→ Aim of the task:
List every line in the rows below that contains the word "pixels". Case counts.

→ Task input:
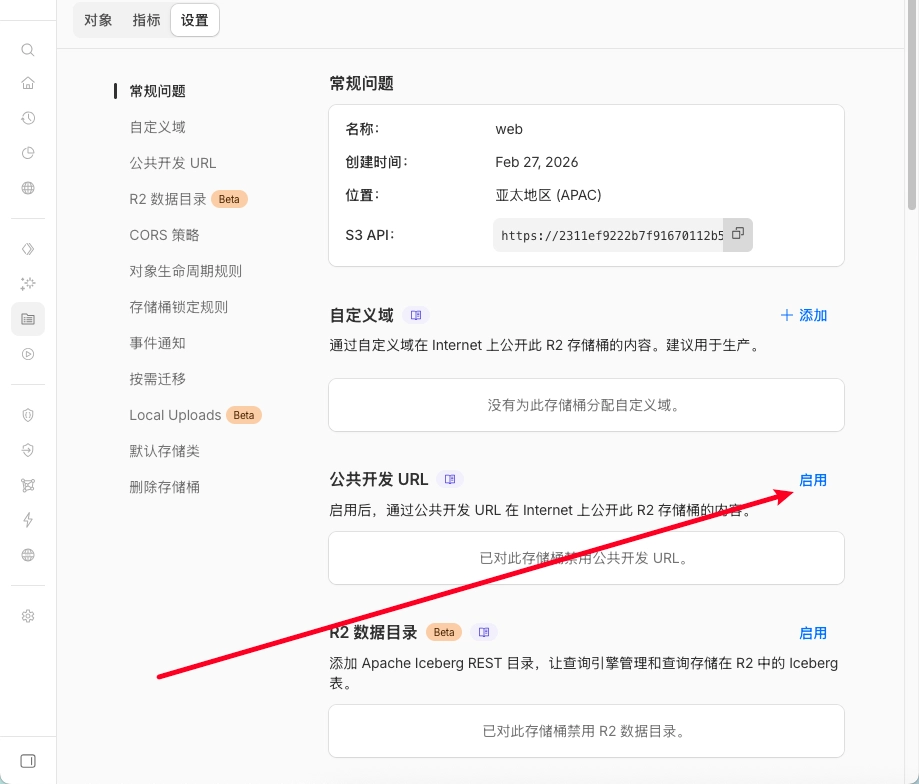The image size is (919, 784).
Task: Enable the 公共开发 URL
Action: (x=813, y=480)
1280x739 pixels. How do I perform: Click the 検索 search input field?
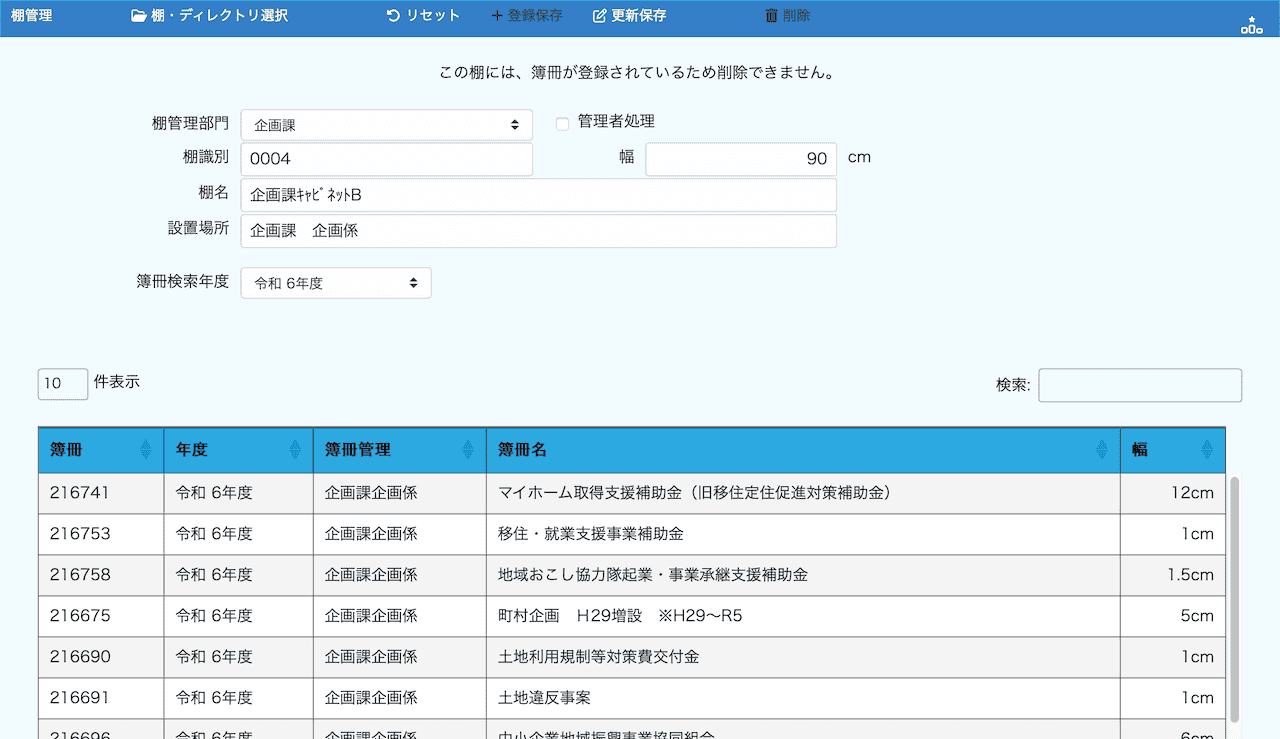(x=1140, y=385)
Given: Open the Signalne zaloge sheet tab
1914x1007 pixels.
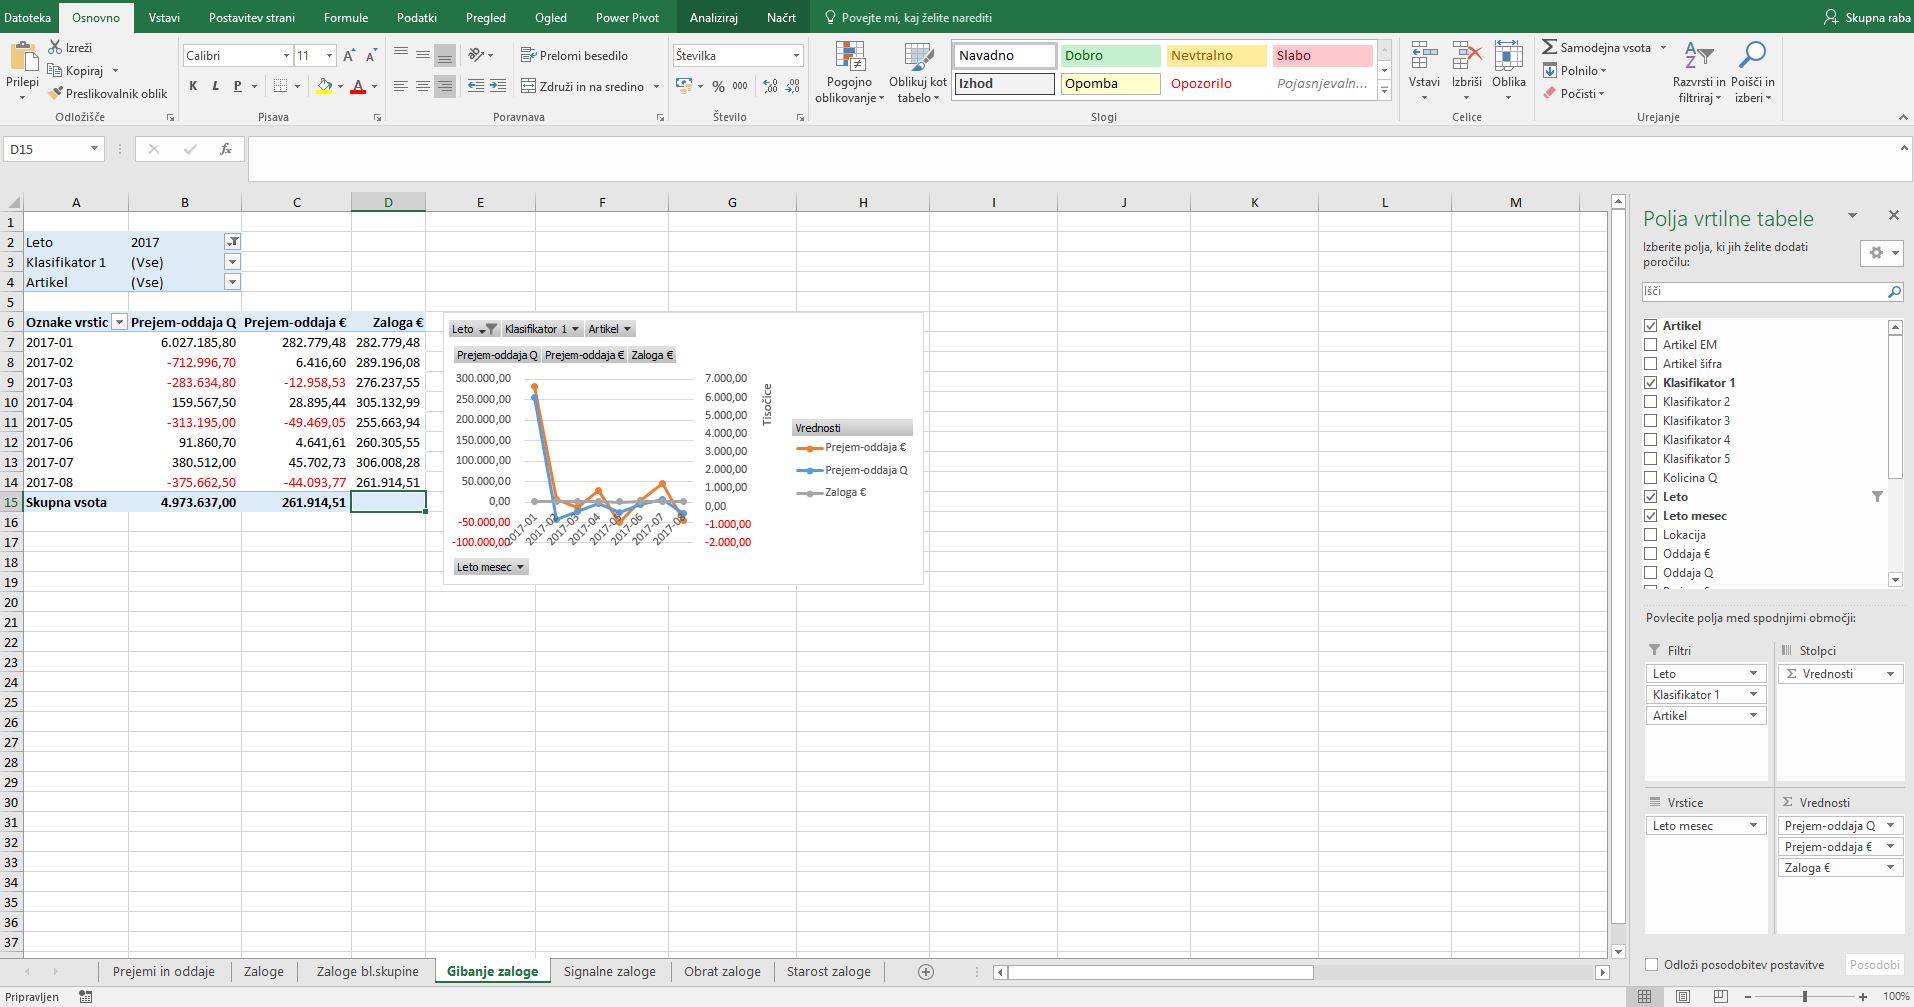Looking at the screenshot, I should [x=609, y=971].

→ Response for this exercise:
1280x739 pixels. How do I perform: Click the 検索 search input field?
1914x1007 pixels.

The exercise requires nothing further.